122. Beach Boys: Sunflower (1970)
Underrated at a point the Beach Boys were pretty much written off commercially.

121. Doors: Strange Days (1967)

120. Rolling Stones: Between The Buttons (1967)

119. Van Morrison: Moondance (1970)

118. Righteous Brothers: Back to Back (1965)
Features ‘Hung On You’, written by Goffin/King/Spector plus ‘Ebb Tide.’

117. Ramsey Lewis Trio: Hang On Ramsey! (1965)
A live jazz album that features ‘A Hard Day’s Night’ and ‘Hang On, Sloopy’.

116. Donovan: Open Road (1970)
‘Celtic Rock’ is a particularly engaging tune.

115. Cream: Fresh (1966)
My 7th-grade history group referred to the group as The Cream.
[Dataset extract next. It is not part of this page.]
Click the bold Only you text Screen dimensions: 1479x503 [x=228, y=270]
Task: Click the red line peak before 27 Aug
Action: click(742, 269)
My friend Karen disdainfully corrected him: “It’s Cream.”

114. Peter, Paul, and Mary: Album 1700 (1967)
This album, with ‘Leaving On A Jet Plane,” was named for its Warner Brothers Records catalog number.

113. Bill Cosby: Wonderfulness (1966)

112. Laura Nyro: Eli And The 13th Confession (1968)
This woman belongs in the Rock and Roll Hall of Fame, if only as a songwriter.

111. Herbie Hancock: Maiden Voyage (1965)

110. Mamas & the Papas: The Mamas & The Papas (1966)
The second album.

109. The Night They Raided Minsky’s – movie soundtrack (1968)
This is a slight album – only four or five songs, repeated – in a film I saw at the time. I went with my friend Carol and her friend Judy, for whom I developed a bit of a crush; nothing ever came of it. I know the lyrics to the verse of ‘Take 10 Terrific Girls (But Only 9 Costumes)’ by heart.

108. Derek and the Dominoes: Layla (1970)
My neighbor’s cat in college was named Layla. (My cat, Layla’s sister, was named Doris.)

107. Bob Dylan: Blonde on Blonde (1966)
This is about the time I first really knew Dylan as the artist, rather than as the songwriter, but bought much later.

106. Doors: The Doors (1967)
I prefer the single version of ‘Light My Fire’, actually. The organ solo was boring to me.

105. Beatles: Beatles for Sale (1964)
Now we get into the murky Beatles territory since this did not exist in the US when I was growing up, only in most of the rest of the world. So it’s a new collection for me – OK, 25 years old, but not nearly 50.

104. Mamas & the Papas: The Papas & The Mamas (1968)
The group went on hiatus, had a greatest hits album, then got together again.

103. Simon & Garfunkel: Wednesday Morning 3 AM (1964)
Much more folky than their later output.

102. Grateful Dead: Workingman’s Dead (1970)

101. Joni Mitchell: Ladies Of The Canyon (1970)
When I was in the play Boys in the Band in the spring of 1975, the cast was at someone’s house and played side one. Enough folks had disdain for the album so that we never heard Side 2, which is more uptempo and might have gone over better with the group.